**Tekstfragment:**
►

Overwegingen bij COM(2024)501 -

Dit is een beperkte versie

U kijkt naar een beperkte versie van dit dossier in de EU Monitor.

 
dossier COM(2024)501 - .
document COM(2024)501
datum 31 oktober 2024
 
(1) De Europees-mediterrane overeenkomst waarbij een associatie tot stand wordt gebracht tussen de Europese Gemeenschap en haar lidstaten, enerzijds, en de Republiek Libanon, anderzijds, (“de overeenkomst”) is bij Besluit 2006/356/EG van de Raad0 door de Unie gesloten en is op 1 april 2006 in werking getreden. Protocol 4 definieert het begrip “producten van oorsprong” en regelingen voor administratieve samenwerking (Protocol 4).

(2) Krachtens artikel 38 van dat protocol kan de bij artikel 74, lid 1, van de overeenkomst opgerichte Associatieraad (“de Associatieraad”) besluiten bepalingen van dat protocol te wijzigen.

(3) De Associatieraad zal op zijn volgende vergadering of via briefwisseling een besluit vaststellen over een wijziging van Protocol 4.

(4) Het is passend het standpunt te bepalen dat namens de Unie moet worden ingenomen in de Associatieraad, aangezien het besluit van de Associatieraad voor de Unie bindend zal zijn.

◄

**Opdrachten bij oefening:**
**1)** Vervang in de overwegingen "briefwisseling" door "schriftelijke procedure" en schrijf daarbij de passage over die begint bij "(2) Krachtens artikel 38" en doorloopt tot en met "wijziging van Protocol 4.".
**2)** Geef bij elke bewering of ze overeenkomt met de overwegingen (ja of nee) en citeer de woorden uit de tekst die de doorslag geven. (a) De overeenkomst is op 1 april 2006 in werking getreden. (b) De Associatieraad is opgericht bij artikel 38 van Protocol 4. (c) Het besluit van de Associatieraad zal voor de Unie niet bindend zijn.

**Te onderzoeken gegevens:**
►

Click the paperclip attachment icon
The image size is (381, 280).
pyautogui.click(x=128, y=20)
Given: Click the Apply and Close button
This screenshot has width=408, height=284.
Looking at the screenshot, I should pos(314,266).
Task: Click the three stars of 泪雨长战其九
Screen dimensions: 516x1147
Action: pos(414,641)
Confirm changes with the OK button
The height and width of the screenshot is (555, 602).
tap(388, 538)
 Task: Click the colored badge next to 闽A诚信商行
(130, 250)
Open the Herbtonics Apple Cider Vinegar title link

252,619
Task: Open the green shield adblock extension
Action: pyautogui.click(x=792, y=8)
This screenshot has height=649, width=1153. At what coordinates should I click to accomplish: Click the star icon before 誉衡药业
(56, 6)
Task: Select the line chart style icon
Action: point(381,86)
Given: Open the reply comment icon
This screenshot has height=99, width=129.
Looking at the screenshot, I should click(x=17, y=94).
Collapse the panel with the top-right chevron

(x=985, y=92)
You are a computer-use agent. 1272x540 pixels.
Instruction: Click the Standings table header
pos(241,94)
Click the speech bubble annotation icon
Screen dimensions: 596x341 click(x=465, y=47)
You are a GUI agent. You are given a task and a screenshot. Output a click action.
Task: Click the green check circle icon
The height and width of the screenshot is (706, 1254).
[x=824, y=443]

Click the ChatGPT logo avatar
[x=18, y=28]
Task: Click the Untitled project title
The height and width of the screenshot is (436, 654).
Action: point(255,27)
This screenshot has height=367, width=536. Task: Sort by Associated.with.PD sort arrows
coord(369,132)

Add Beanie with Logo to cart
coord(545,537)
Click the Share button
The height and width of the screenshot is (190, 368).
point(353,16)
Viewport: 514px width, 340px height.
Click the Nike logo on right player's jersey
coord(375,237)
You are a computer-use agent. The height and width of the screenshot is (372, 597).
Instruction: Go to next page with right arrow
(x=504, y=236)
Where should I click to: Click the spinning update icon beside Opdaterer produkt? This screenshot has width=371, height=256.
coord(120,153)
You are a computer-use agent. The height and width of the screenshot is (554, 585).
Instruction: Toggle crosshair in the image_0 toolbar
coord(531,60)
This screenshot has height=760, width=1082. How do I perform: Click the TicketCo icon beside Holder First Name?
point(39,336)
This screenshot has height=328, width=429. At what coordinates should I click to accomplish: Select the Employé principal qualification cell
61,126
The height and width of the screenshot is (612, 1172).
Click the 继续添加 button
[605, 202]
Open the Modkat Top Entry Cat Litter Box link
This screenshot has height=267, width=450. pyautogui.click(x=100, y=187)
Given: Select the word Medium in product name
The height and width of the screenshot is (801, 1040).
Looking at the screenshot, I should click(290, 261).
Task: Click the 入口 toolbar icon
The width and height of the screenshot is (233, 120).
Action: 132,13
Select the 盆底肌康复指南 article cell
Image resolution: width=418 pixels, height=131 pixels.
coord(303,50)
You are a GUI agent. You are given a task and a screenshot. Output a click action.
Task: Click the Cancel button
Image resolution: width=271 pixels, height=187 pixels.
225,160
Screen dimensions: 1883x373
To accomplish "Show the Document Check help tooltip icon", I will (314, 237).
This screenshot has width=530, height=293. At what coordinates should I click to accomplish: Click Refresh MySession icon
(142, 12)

◄

**Antwoorden:**
**1)**
(2) Krachtens artikel 38 van dat protocol kan de bij artikel 74, lid 1, van de overeenkomst opgerichte Associatieraad (“de Associatieraad”) besluiten bepalingen van dat protocol te wijzigen.

(3) De Associatieraad zal op zijn volgende vergadering of via schriftelijke procedure een besluit vaststellen over een wijziging van Protocol 4.

**2)**
(a) Ja: "is op 1 april 2006 in werking getreden".
(b) Nee: "de bij artikel 74, lid 1, van de overeenkomst opgerichte Associatieraad".
(c) Nee: "aangezien het besluit van de Associatieraad voor de Unie bindend zal zijn".